The UK Prime Minister expressed his thoughts on the new Brexit deal — apparently part of a post-agreement media blitz from Boris Johnson — in an interview with the Sunday Telegraph a, whose weekday stablemate Johnson worked for over amny years as a European Union correspondent and a columnist.

While Johnson generally talked up the deal in the interview, one line which was widely reported by other outlets Sunday was his comments on the deal’s section on services. The UK transitioned from a predominantly manafacturing-based economy to a services-based one in the late 20th century, and services account for roughly 80% of British exports.

Finanical services are of particular importance to the UK economy, but Mr Johnson said that “perhaps [the deal] does not go as far as we would like” on that area. The deal has also been criticised for failing on fishing, with the industry lagging behind in terms of seeing the benefits of Brexit for another five years.

Much of Johnson’s reported comments in the Sunday Telegraph interview revolve around one of the flagship achievements in the deal, that of whether the United Kingdom would be able to set its own rules and regulations after Brexit — in other words, to diverge from the EU rulebook after the divorce to suit itself, rather than Brussels.

The Prime Minister said he had been accused of “cakeism” for years over the matter, implying that being able to trade with the European Union openly while also being an independent nation was a matter of having ones cake and eating it too. He insisted he had achieved the impossible in this rehard, telling the paper that the worst demands of the European Union had been “basically neutered” by the “brilliance” of top UK trade negotiators.

The fact the UK would be free to diverge from the EU in 2021 and beyond meant what the paper described as “major changes” would be coming, but some of those the government are considering have not been discussed publicly until now because they could have prejudiced talks. In the article, the Prime Minister is quoted as specifically citing policy areas like ” free ports, yes, free trade deals, fantastic, changing animal welfare regulations, great, new stuff on data or chemicals”.
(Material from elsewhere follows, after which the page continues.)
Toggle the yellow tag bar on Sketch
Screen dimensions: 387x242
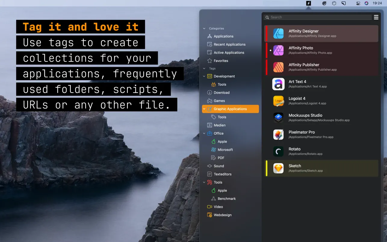click(266, 168)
Boris Johnson also appeared to link his trade deal to a 1988 speech by Margaret Thatcher, where she expressed her oposition to the changing nature of the then-European Economic Community, which was pushing towards centralisation and super-statehood in its own right, a process that would lead to the establishment of the single ‘Euro’ currency and the European Union itself. The speech has been described as the one that put Britain on the path to Brexit over 30 years later, and Johnson said this week: “The whole country has been divided about this issue, because we are European, but on the other hand we don’t necessarily want to feel that we’re committed to the ideology of the European Union.

“That’s been the problem and I think it is absolutely true that Margaret Thatcher … she did begin this period of questioning. Her Bruges speech was very, very important.”

Margeret Thatcher’s record on Europe was an object of some discussion during the 2016 referendum, with remainers pointing to her early enthusiasm for the EEC, campaigning for the ‘Conservative Yes to Europe’ side in the 1975 referendum that rubber-stamped Britain’s membership of the growing bloc. Brexiteers, on the other hand, pointed to her later change of heart on Europe — as illustrated in the Bruges speech and elsewhere — as it became clear the bloc was evolving to become something wholly new and incompatible with British interests.

This later view again came into focus on Sunday, not just because of Prime Minister Johnson’s remarks, but with the release of new archives from the 1990s revealing fresh comments from Thatcher when she oppsoed the Euro single currency, criticised Europe’s “non-elected bureaucracy”, even calling it a “politbureau” in the mould of the then-disintergrating Soviet Union.